We are not aware of a systematic study that would compare the distribution of signal intensity changes on MR imaging and patterns of neuropathologic lesions. To our knowledge, the largest study on neuropathologic lesion patterns in sCJD (not dealing with MR imaging) was published by Parchi et al in 1999.¹² They showed that the subtypes of sCJD have differences in the severity of pathologic changes in different brain areas, including the basal ganglia and cortex. In the most frequent sCJD subtype in Western countries (MM1), the severest affection was in the occipital cortex, followed by the parietal, frontal, and temporal cortices.¹² The insula and the cingulate gyrus were not listed separately in their article. Patients with the MM1 subtype had predominantly pathologic changes in the cortex and fewer pathologic changes in the basal ganglia, whereas patients with the second most common subtype (VV2) were described with more severe pathologic changes in the basal ganglia/thalamus than in the cortex. They reported that the frontal cortex was more severely affected than the occipital cortex in the patients designated VV2.¹² These findings suggest that some cortical areas are more severely affected than others in the same patient and that this distribution is influenced by the sCJD subtype. In our current study, we looked for differences in the MR lesion patterns among the MM, VV, and MV genotypes, but these differences did not reach statistical significance. This is probably due to the limited number of patients designated MV (n = 4) and VV (n = 5) (On-line Table 3).

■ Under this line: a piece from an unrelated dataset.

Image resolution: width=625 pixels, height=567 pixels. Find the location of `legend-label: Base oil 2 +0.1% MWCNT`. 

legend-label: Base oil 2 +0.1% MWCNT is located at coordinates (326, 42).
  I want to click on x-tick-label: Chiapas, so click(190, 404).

The normal variation of signal intensity in the cerebral cortex on FLAIR and DW imaging could also influence the detectability of the high cortical signal intensity. In healthy persons, DW imaging reveals signal hyperintensity predominantly near the skull base^21,30and on FLAIR in the amygdala, hippocampus, cingulate gyrus, and subcallosal area.²¹ These high-signal-intensity areas were explained for FLAIR by differences in the water content of cortical brain regions²¹ and by variations in T2 relaxation times,³⁰ and for DW imaging by susceptibility artifacts. There is an overlap of normal cortical high signal intensity in healthy subjects and abnormally high signal intensity in patients with sCJD in certain brain regions such as the insula or cingulate gyrus,^4,31 whereas there is no significantly higher signal intensity in patients with sCJD in the hippocampus or the temporobasal and frontobasal cortices, usually bright on FLAIR or DW imaging in healthy persons.²¹ We propose that the high conspicuity of cortical hyperintensity in areas such as the cingulate gyrus or the insula is the result of a combination of increased signal intensity due to underlying pathologic changes and the intrinsically higher signal intensity in these brain areas on DWI or FLAIR.

Involvement of Deep Gray Matter

Cortical hyperintensity was accompanied by high signal intensity in the basal ganglia and/or thalamus in 36 of 39 patients in the current study. This is more than reported by others.^2,4,11 Because of the limited number of patients with cortical lesions without involvement of deep gray matter, comparing the distribution of the signal intensity changes among the groups did not reach statistical significance.

Specificity of the Findings

A limitation of our study was the lack of a control group. It would be interesting to compare our results with those from a group of patients with cortical signal intensity changes of other causes to test for specificity of the described pattern. Such a control group for sCJD should include the usual radiologic differential diagnoses of sCJD such as inflammatory, metabolic, and paraneoplastic brain diseases, hypoxia, postictal changes, brain tumors, and lymphoma.^3,11,32

From a clinical standpoint, the most difficult differential diagnoses for sCJD are rapidly progressive Alzheimer disease,^33–35 dementia with Lewy bodies,³⁵ and multiple cerebral infarctions.³⁶ In none of these diseases are cortical MR signal intensity changes usually present. Therefore, these diseases would not be part of such a comparison study.